Data collected over a certain period of time is called Time-series data. These data points are usually collected at adjacent intervals and have some correlation with the target. There are certain datasets that contain columns with date, month or days that are important for making predictions like sales datasets, stock price prediction etc. But the problem here is how to use the time-series data and convert them into a format the machine can understand? Python made this process a lot simpler by introducing a package called Darts.
In this article, we will learn about Darts, implement this over a time-series dataset.
Introduction to Darts
For a number of datasets, forecasting the time-series columns plays an important role in the decision making process for the model. Unit8.co developed a library to make the forecasting of time-series easy called darts. The idea behind this was to make darts as simple to use as sklearn for time-series. Darts attempts to smooth the overall process of using time series in machine learning.
The basic principles of darts are:
- There are two types of models in darts :
Regression models: these predict the output based on a set of input time-series.
Forecasting models: these predict a future output based on past values.
- They have a class called TimeSeries which is immutable like strings.
- The TimeSeries class can either one single dimensional or multi-dimensional. Some models like neural networks need multiple dimensions while other simple models work with just 1 dimension.
- Methods like fit() and predict() are unified across all models from neural networks to ARIMA.

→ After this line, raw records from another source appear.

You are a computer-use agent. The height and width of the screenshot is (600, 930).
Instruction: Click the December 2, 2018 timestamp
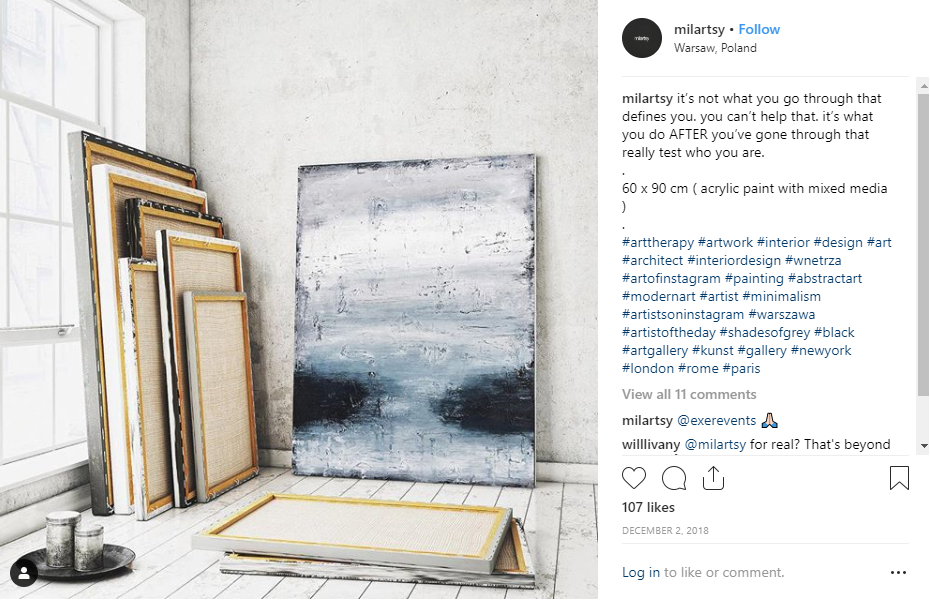[665, 531]
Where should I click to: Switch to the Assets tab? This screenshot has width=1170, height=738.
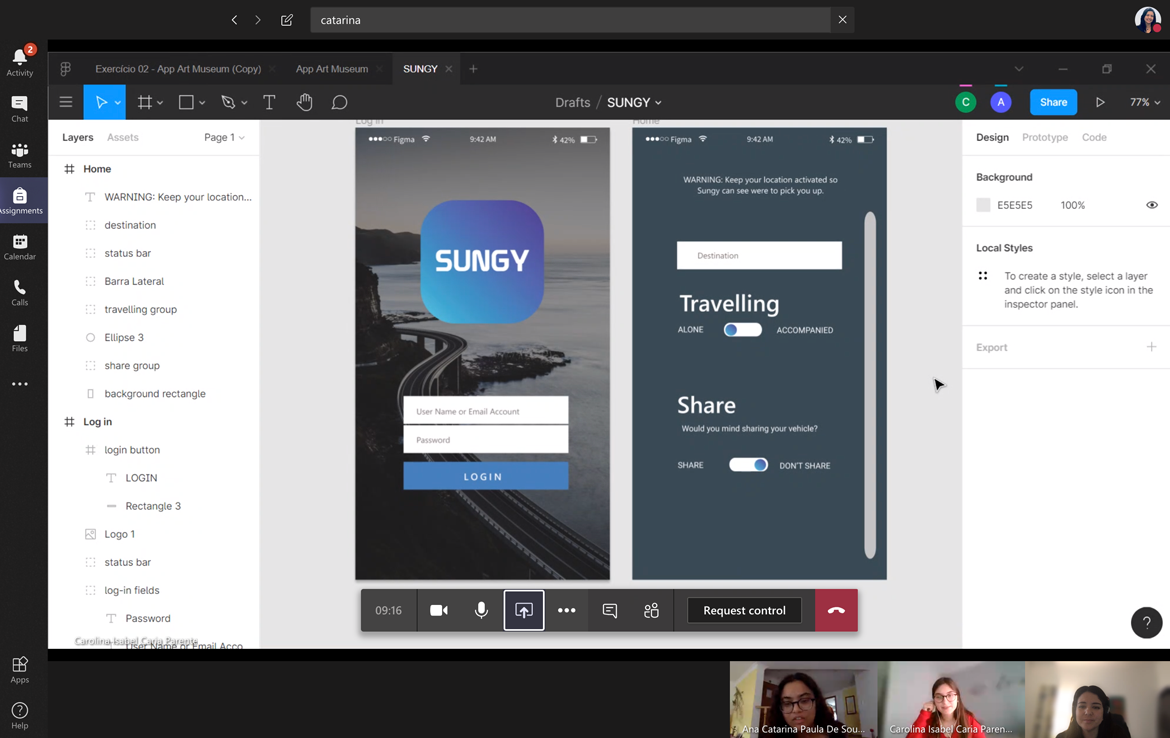(123, 137)
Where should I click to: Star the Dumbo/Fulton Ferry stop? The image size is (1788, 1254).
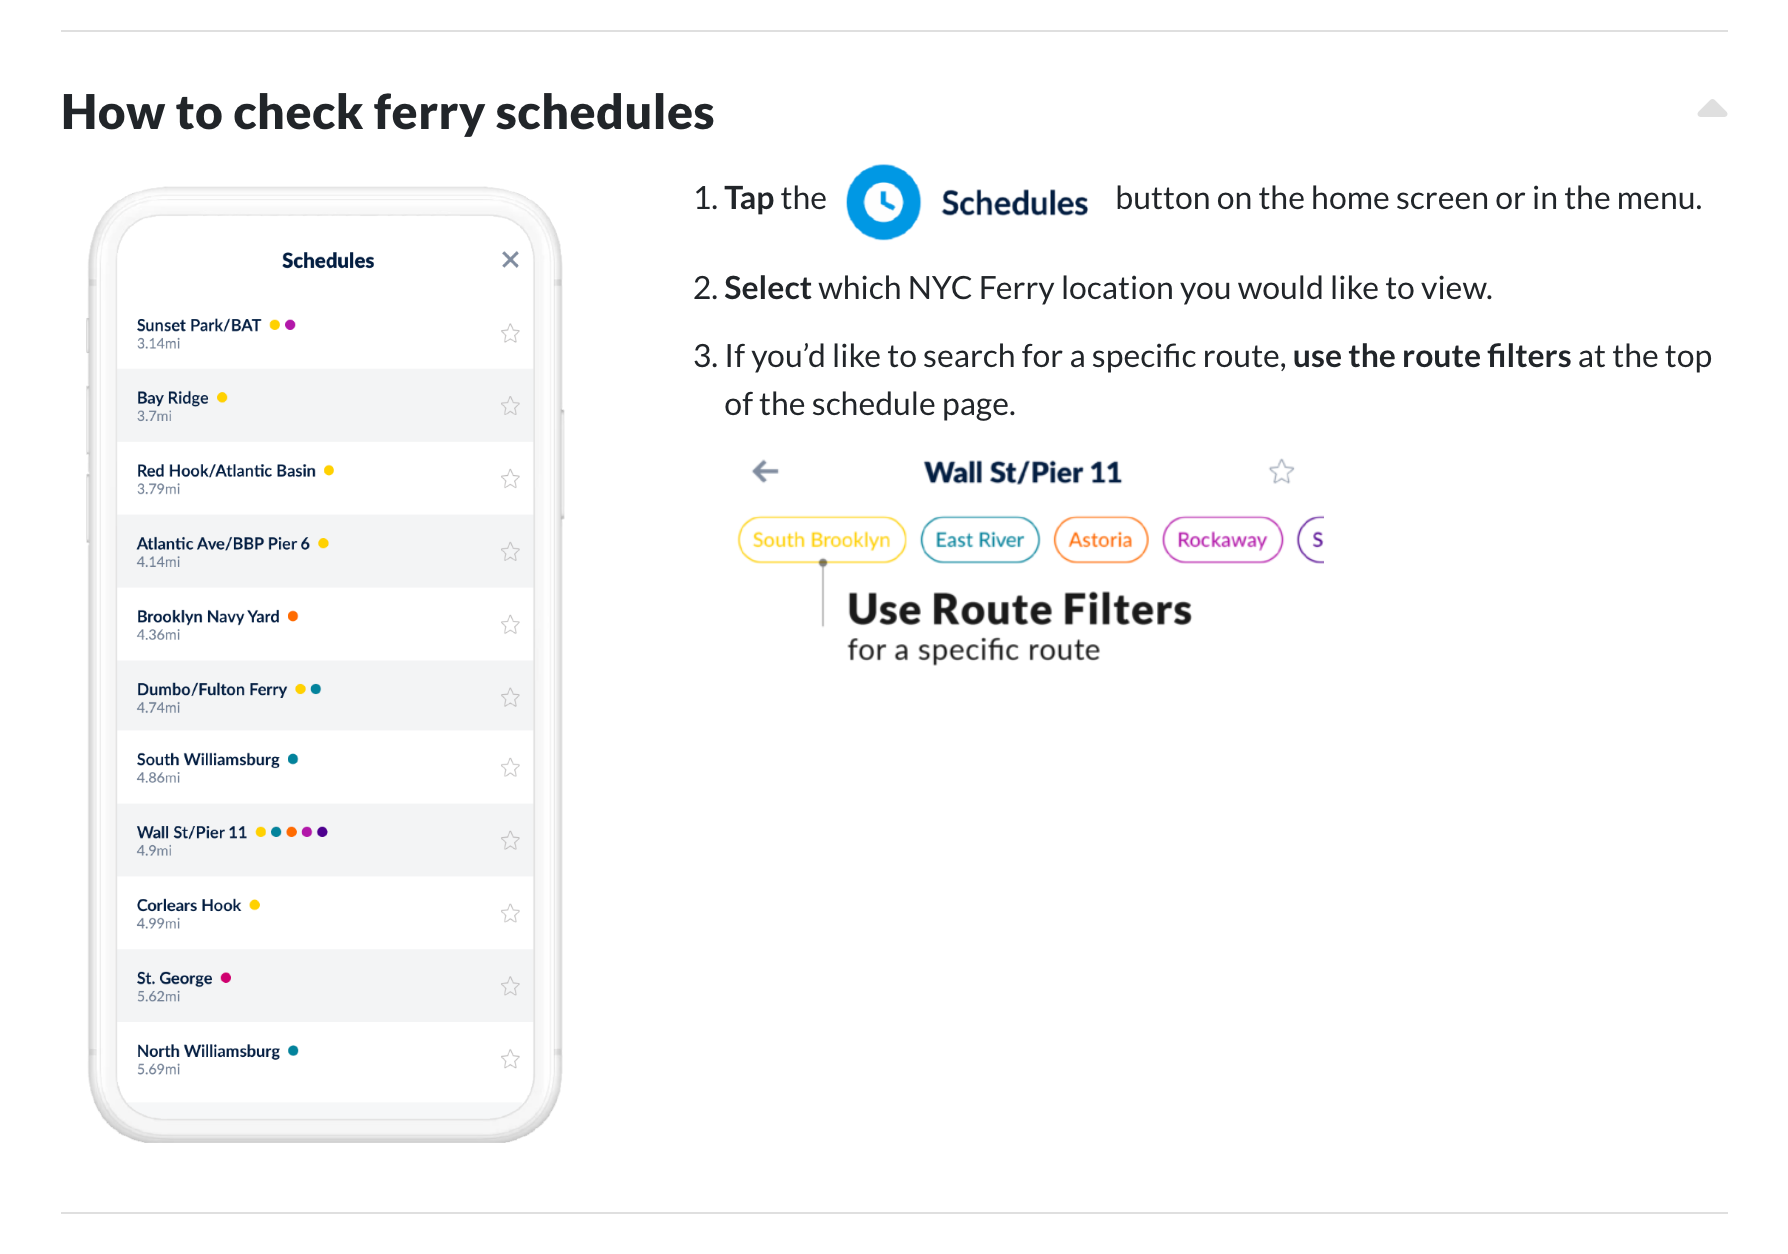coord(510,697)
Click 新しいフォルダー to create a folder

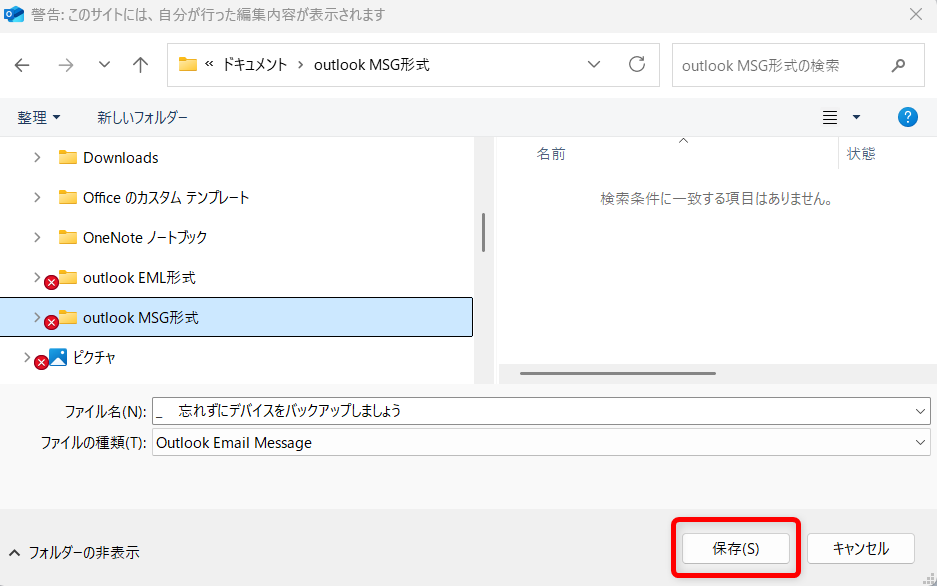(x=142, y=118)
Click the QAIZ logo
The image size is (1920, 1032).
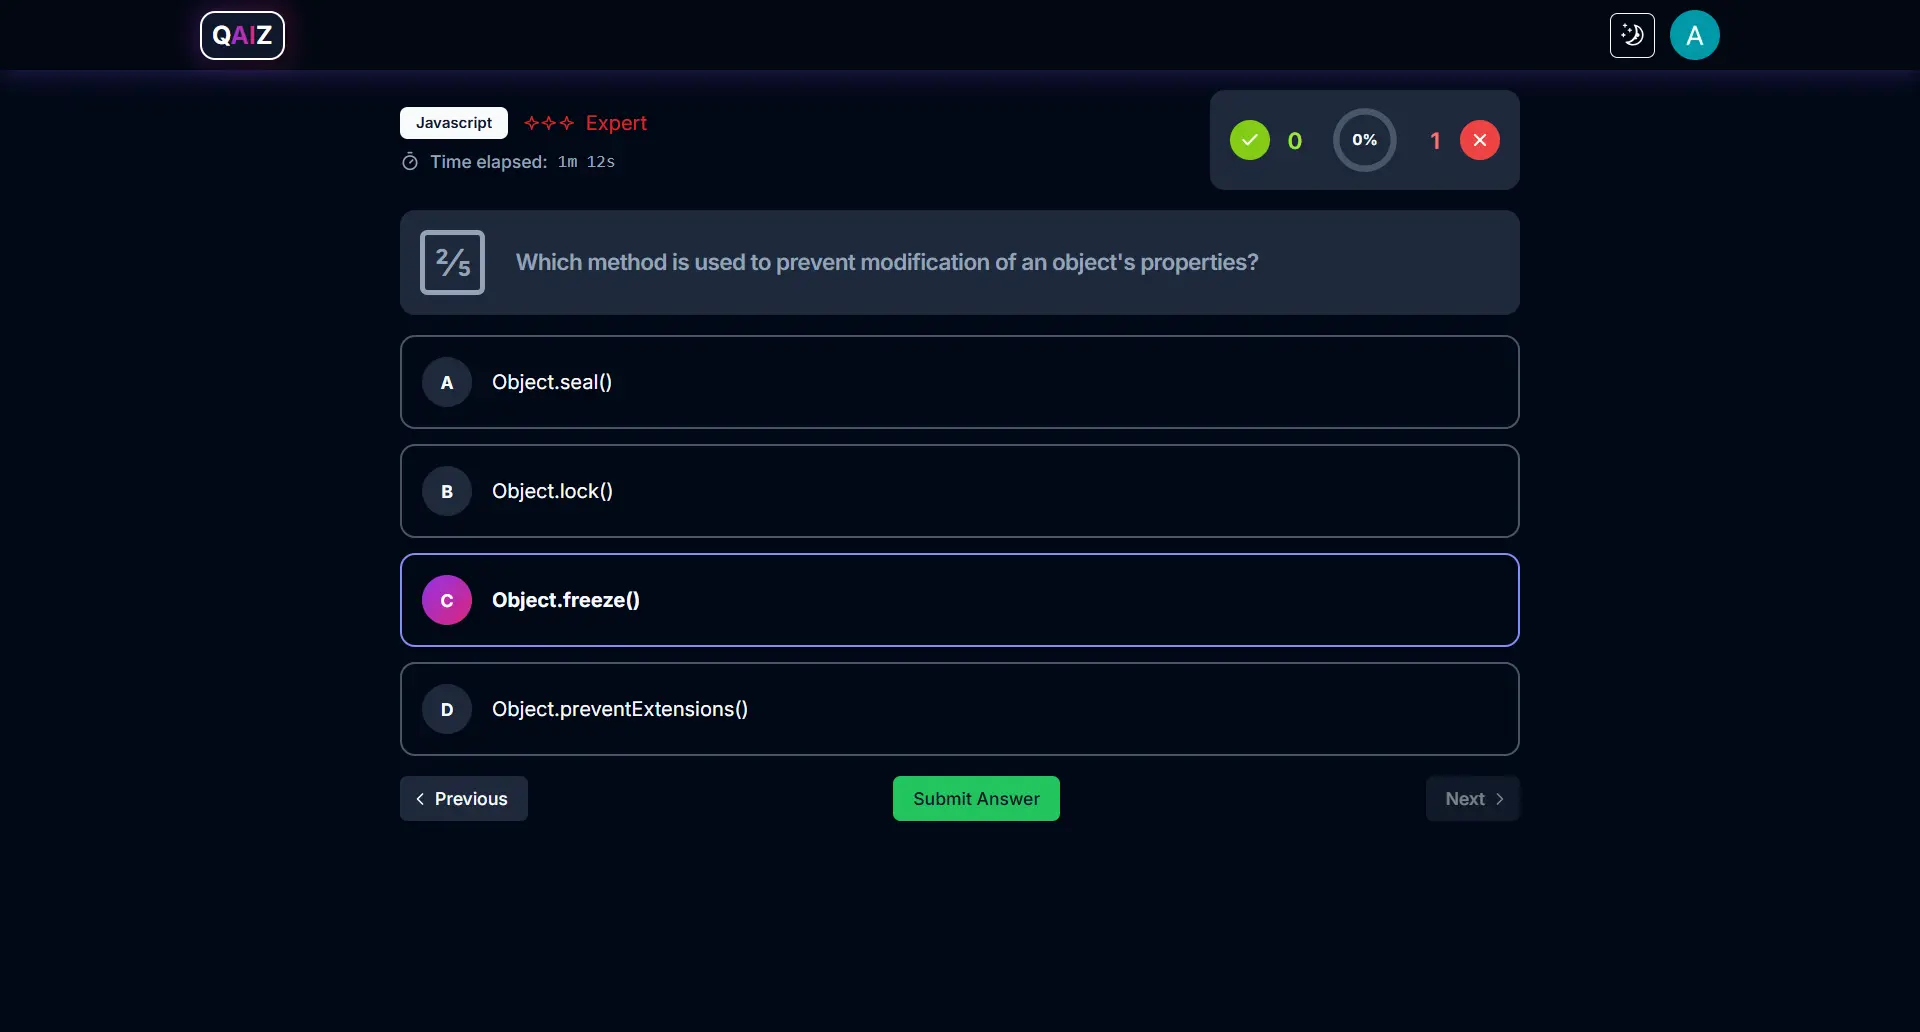coord(242,36)
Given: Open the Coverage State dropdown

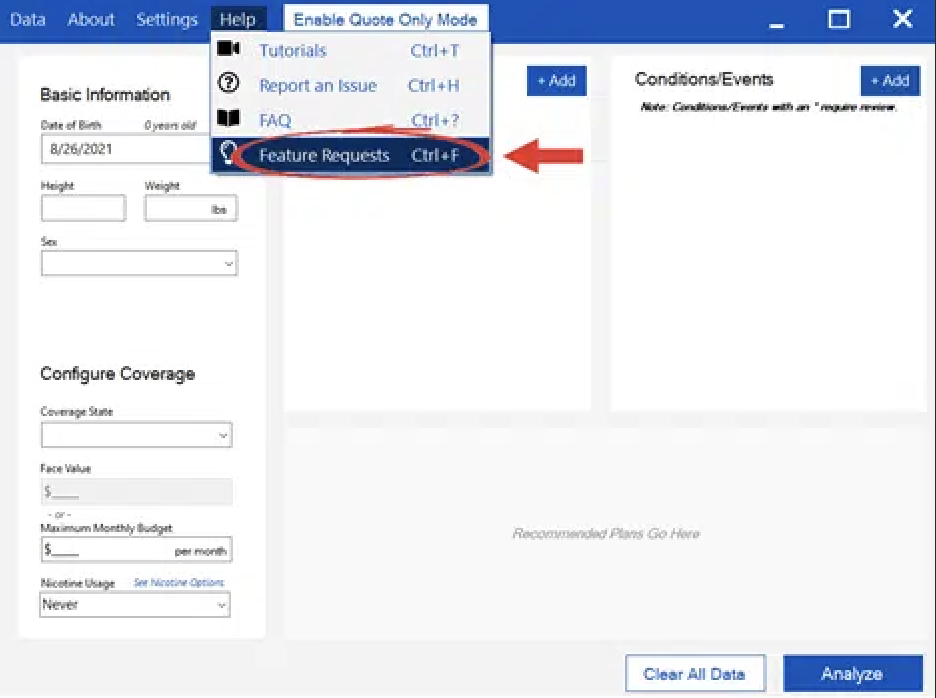Looking at the screenshot, I should [136, 435].
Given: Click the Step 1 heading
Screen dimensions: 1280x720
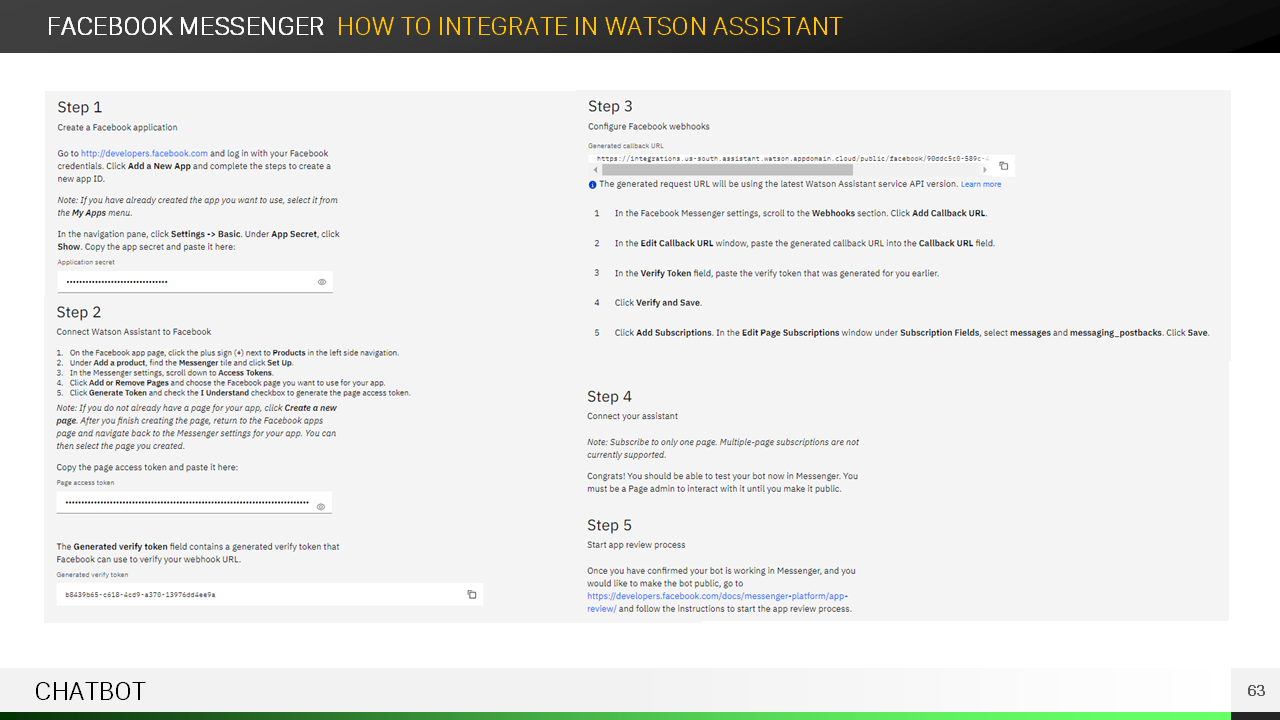Looking at the screenshot, I should point(80,108).
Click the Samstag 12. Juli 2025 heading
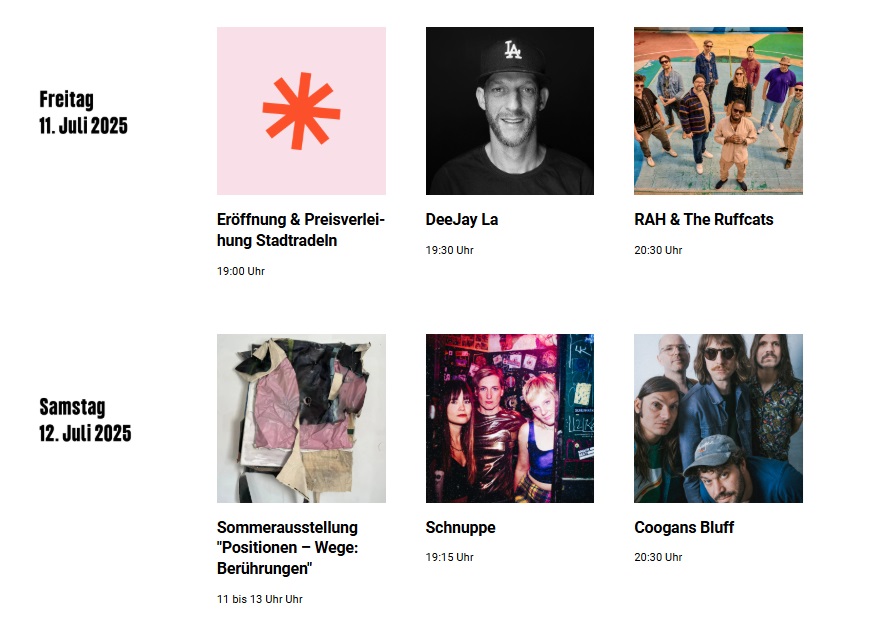The width and height of the screenshot is (894, 620). click(85, 420)
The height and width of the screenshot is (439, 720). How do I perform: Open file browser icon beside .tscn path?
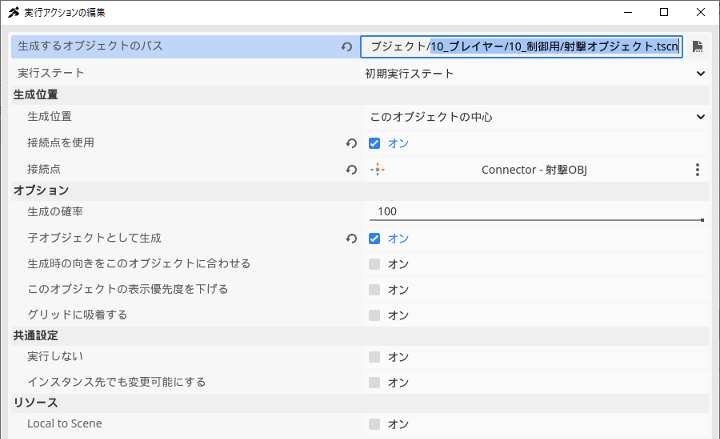click(x=698, y=47)
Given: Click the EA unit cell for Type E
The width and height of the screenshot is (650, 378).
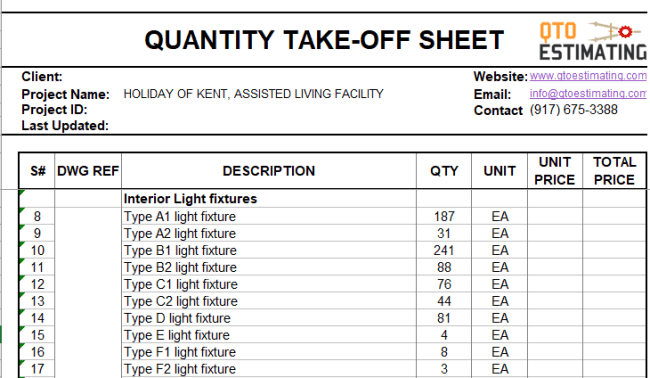Looking at the screenshot, I should tap(500, 335).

Implementation of darts on time-series data
Darts is open-source and can be installed with the pip command. To install darts use:
pip install u8darts
Dataset
Next, choose any time-series dataset of your choice. I have selected the monthly production of beer in Australia dataset. To download this click here. Let us now load the dataset and import the libraries needed.
from google.colab import drive
drive.mount('/content/gdrive/')
import pandas as pd
from darts import TimeSeries
beer_data = pd.read_csv('/content/gdrive/My Drive/beer.csv')
beer_data.head()
The dataset contains two columns- the month with the year and the beer production in that time period.
Train-test split
Let us now use the TimeSeries class and split the data into train and test. We will use a method called from_dataframe for doing this and pass column names in the method. Then, we will split the data based on the time period. The dataset has around 477 columns, so I chose the 275th time period to make the split (1978-10).
get_data = TimeSeries.from_dataframe(beer_data, 'Month', 'Monthly beer production')
traindata, testdata = get_data.split_before(pd.Timestamp('1978-10'))
Modelling
Training of the model is very simple with darts. An exponential smoothing model is used here to fit the data. Similar to sklearn, fit() method is used to fit the dataset.
from darts.models import ExponentialSmoothing
beer_model = ExponentialSmoothing()
beer_model.fit(traindata)
This completes the training part. Let us now make predictions and plot the graph
prediction = beer_model.predict(len(test))
print("predicted" ,prediction[:5])
print("actual",test[:5])
import matplotlib.pyplot as plt
get_data.plot(label='actual')
prediction.plot(label='predict', lw=3)
plt.legend()
Here the monthly values after 1978 are forecasted due to the model exponential smoothing. It shows the time-series predictions with good accuracy.
Darts can also be used in neural networks, multivariate models and clustering models.
Conclusion
In this article, we saw how to use the darts library to forecast time-series problems with just a few simple lines of code. The library is fast and saves time when compared to the Pandas library. The library also contains options for backtesting, regression models and even automatically select models. It is a great way to handle time-series datasets.